Certes, ce n’est pas un équipement… mais presque. Tel un vieux jean que j’enfile quand je vais voir Kalinka, je m’enveloppe de bonne humeur.

C’est il y a peu que j’ai vraiment pris conscience que si je voulais que Kalinka soit une partenaire de bonne humeur, je devais l’être aussi, à tout prix. Pas une chose aisée pour moi en ce moment.

Mais qu’importe, j’ai pris une bonne résolution, et pour une fois, je compte bien m’y tenir !

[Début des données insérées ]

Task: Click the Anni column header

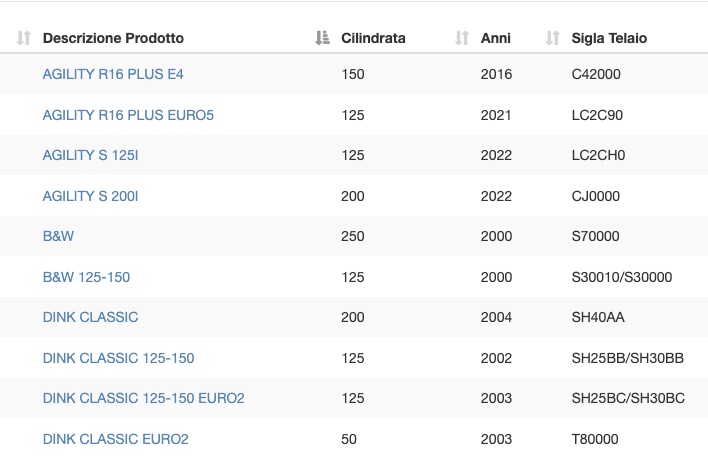Action: 495,38
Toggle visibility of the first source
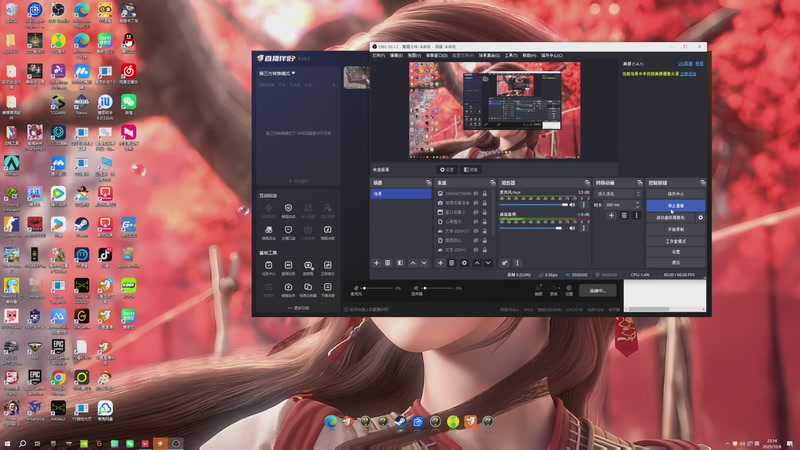 tap(478, 194)
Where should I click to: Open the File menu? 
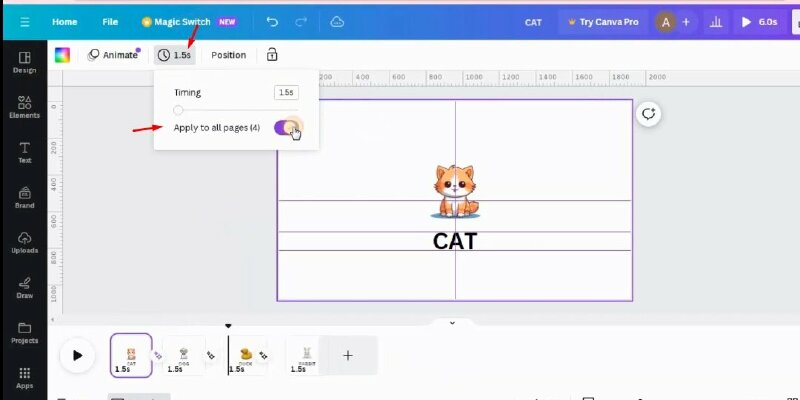tap(110, 21)
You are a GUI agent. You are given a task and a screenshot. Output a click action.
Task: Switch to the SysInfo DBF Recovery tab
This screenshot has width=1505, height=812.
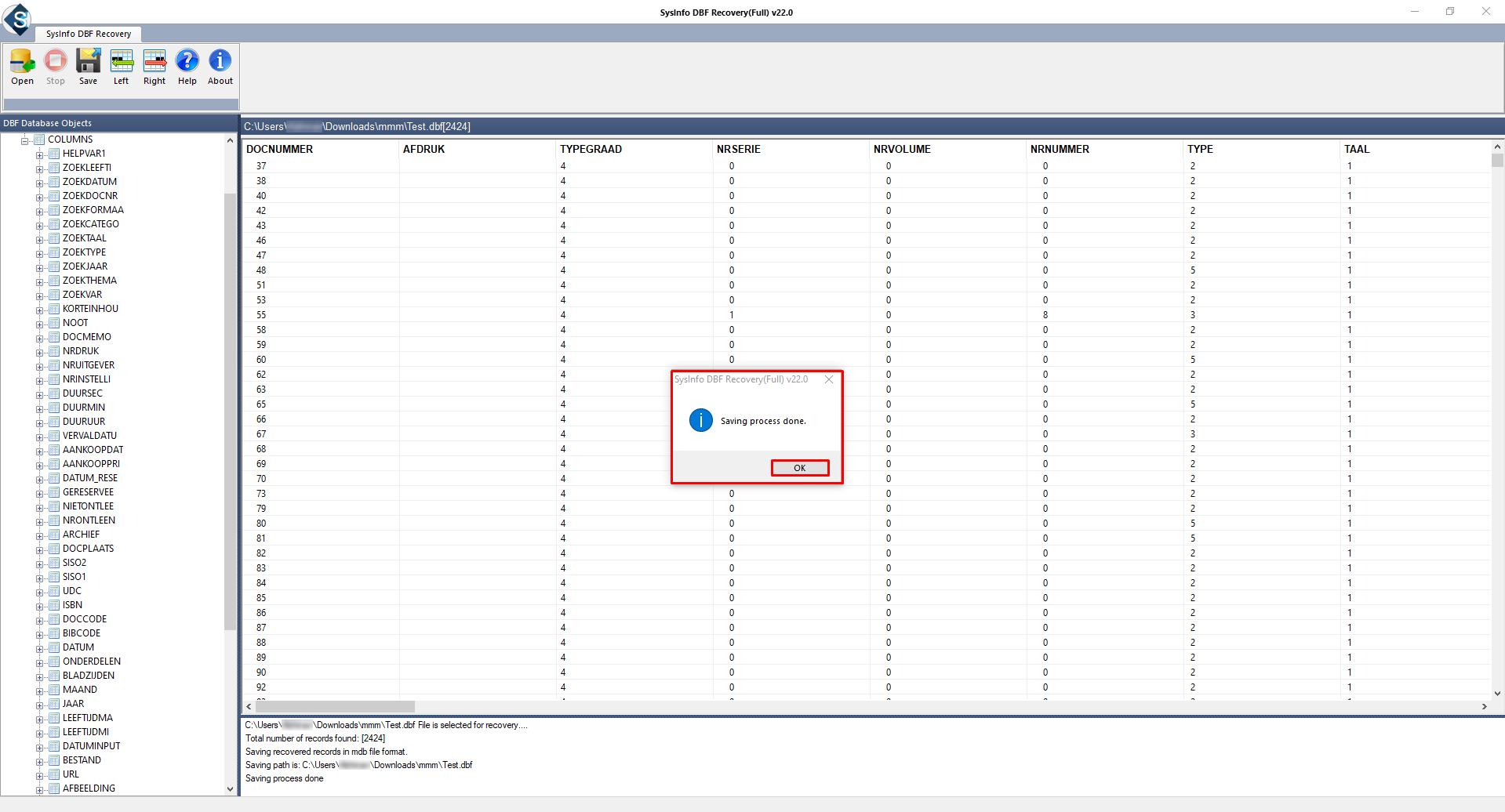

Je reste toujours souriante avec elle, je bannis tout sentiment de frustration ou de colère quand on n’arrive pas à quelque chose (parfois mes vieux démons reviennent au galop, mais j’apprends avec le temps), et surtout je vois le bon côté de ce que l’on fait. Quand on fait quelque chose toutes les deux, je ne garde à l’esprit que les bonnes choses et laisse loin derrière nous les mauvaises (après avoir tout de même analysé pourquoi ça n’était pas bon, autant que ça serve à quelque chose !).

C’est aujourd’hui, après plusieurs semaines à être dans cet état d’esprit auprès de Kalinka, que je mesure l’impact que la bonne humeur a sur notre relation.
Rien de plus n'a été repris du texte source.